(Stored items)
•••••

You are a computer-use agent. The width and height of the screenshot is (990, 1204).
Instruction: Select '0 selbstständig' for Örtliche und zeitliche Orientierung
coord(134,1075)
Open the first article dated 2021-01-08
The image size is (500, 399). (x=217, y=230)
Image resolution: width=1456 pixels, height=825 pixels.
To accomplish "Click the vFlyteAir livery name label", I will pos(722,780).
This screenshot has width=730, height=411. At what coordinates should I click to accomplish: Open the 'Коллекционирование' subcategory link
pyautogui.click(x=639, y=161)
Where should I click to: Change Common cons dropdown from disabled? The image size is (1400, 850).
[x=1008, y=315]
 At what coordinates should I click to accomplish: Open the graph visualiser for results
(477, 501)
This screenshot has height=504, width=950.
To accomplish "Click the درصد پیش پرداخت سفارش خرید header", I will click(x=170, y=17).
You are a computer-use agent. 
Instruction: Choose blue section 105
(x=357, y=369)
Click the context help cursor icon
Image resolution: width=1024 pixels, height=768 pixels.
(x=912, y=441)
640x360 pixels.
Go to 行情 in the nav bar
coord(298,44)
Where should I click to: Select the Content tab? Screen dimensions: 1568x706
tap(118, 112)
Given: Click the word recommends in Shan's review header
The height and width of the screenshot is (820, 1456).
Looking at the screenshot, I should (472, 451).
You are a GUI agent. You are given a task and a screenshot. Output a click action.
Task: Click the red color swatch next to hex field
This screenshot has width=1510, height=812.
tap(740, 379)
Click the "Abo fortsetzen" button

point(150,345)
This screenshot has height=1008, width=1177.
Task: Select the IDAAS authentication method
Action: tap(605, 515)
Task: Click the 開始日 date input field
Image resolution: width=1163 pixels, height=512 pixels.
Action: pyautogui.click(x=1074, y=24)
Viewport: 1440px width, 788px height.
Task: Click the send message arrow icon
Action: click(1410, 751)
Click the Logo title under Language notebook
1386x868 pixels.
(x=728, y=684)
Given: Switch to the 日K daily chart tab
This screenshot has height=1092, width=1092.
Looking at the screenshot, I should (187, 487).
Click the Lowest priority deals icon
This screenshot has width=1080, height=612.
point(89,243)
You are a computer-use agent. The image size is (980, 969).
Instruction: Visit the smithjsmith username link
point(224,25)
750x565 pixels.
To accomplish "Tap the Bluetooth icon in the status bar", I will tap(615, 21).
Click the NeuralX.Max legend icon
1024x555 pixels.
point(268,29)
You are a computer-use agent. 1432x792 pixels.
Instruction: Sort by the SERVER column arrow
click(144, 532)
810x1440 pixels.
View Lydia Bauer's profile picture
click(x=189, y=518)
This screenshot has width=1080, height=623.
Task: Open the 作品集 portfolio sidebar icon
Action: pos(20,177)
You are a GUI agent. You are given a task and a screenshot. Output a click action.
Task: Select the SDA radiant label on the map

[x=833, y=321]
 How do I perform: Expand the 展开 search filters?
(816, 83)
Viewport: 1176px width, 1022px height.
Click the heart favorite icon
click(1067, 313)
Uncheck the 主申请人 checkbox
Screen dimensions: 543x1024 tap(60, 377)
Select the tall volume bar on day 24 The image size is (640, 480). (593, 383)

•••••

§ Aim of the exercise: Nothing in the records may change. Print all of them.

§ Result:
You are a computer-use agent. The width and height of the screenshot is (990, 1204).
Instruction: Select '0 selbstständig' for Örtliche und zeitliche Orientierung
coord(134,1075)
Open the first article dated 2021-01-08
The image size is (500, 399). (x=217, y=230)
Image resolution: width=1456 pixels, height=825 pixels.
To accomplish "Click the vFlyteAir livery name label", I will pos(722,780).
This screenshot has width=730, height=411. At what coordinates should I click to accomplish: Open the 'Коллекционирование' subcategory link
pyautogui.click(x=639, y=161)
Where should I click to: Change Common cons dropdown from disabled? The image size is (1400, 850).
[x=1008, y=315]
 At what coordinates should I click to accomplish: Open the graph visualiser for results
(477, 501)
This screenshot has height=504, width=950.
To accomplish "Click the درصد پیش پرداخت سفارش خرید header", I will click(x=170, y=17).
You are a computer-use agent. 
Instruction: Choose blue section 105
(x=357, y=369)
Click the context help cursor icon
Image resolution: width=1024 pixels, height=768 pixels.
(x=912, y=441)
640x360 pixels.
Go to 行情 in the nav bar
coord(298,44)
Where should I click to: Select the Content tab? Screen dimensions: 1568x706
tap(118, 112)
Given: Click the word recommends in Shan's review header
The height and width of the screenshot is (820, 1456).
Looking at the screenshot, I should (472, 451).
You are a GUI agent. You are given a task and a screenshot. Output a click action.
Task: Click the red color swatch next to hex field
This screenshot has width=1510, height=812.
tap(740, 379)
Click the "Abo fortsetzen" button

point(150,345)
This screenshot has height=1008, width=1177.
Task: Select the IDAAS authentication method
Action: tap(605, 515)
Task: Click the 開始日 date input field
Image resolution: width=1163 pixels, height=512 pixels.
Action: pyautogui.click(x=1074, y=24)
Viewport: 1440px width, 788px height.
Task: Click the send message arrow icon
Action: click(1410, 751)
Click the Logo title under Language notebook
1386x868 pixels.
(x=728, y=684)
Given: Switch to the 日K daily chart tab
This screenshot has height=1092, width=1092.
Looking at the screenshot, I should (187, 487).
Click the Lowest priority deals icon
This screenshot has width=1080, height=612.
point(89,243)
You are a computer-use agent. The image size is (980, 969).
Instruction: Visit the smithjsmith username link
point(224,25)
750x565 pixels.
To accomplish "Tap the Bluetooth icon in the status bar", I will tap(615, 21).
Click the NeuralX.Max legend icon
1024x555 pixels.
point(268,29)
You are a computer-use agent. 1432x792 pixels.
Instruction: Sort by the SERVER column arrow
click(144, 532)
810x1440 pixels.
View Lydia Bauer's profile picture
click(x=189, y=518)
This screenshot has width=1080, height=623.
Task: Open the 作品集 portfolio sidebar icon
Action: pos(20,177)
You are a GUI agent. You are given a task and a screenshot. Output a click action.
Task: Select the SDA radiant label on the map

[x=833, y=321]
 How do I perform: Expand the 展开 search filters?
(816, 83)
Viewport: 1176px width, 1022px height.
Click the heart favorite icon
click(1067, 313)
Uncheck the 主申请人 checkbox
Screen dimensions: 543x1024 tap(60, 377)
Select the tall volume bar on day 24 The image size is (640, 480). (593, 383)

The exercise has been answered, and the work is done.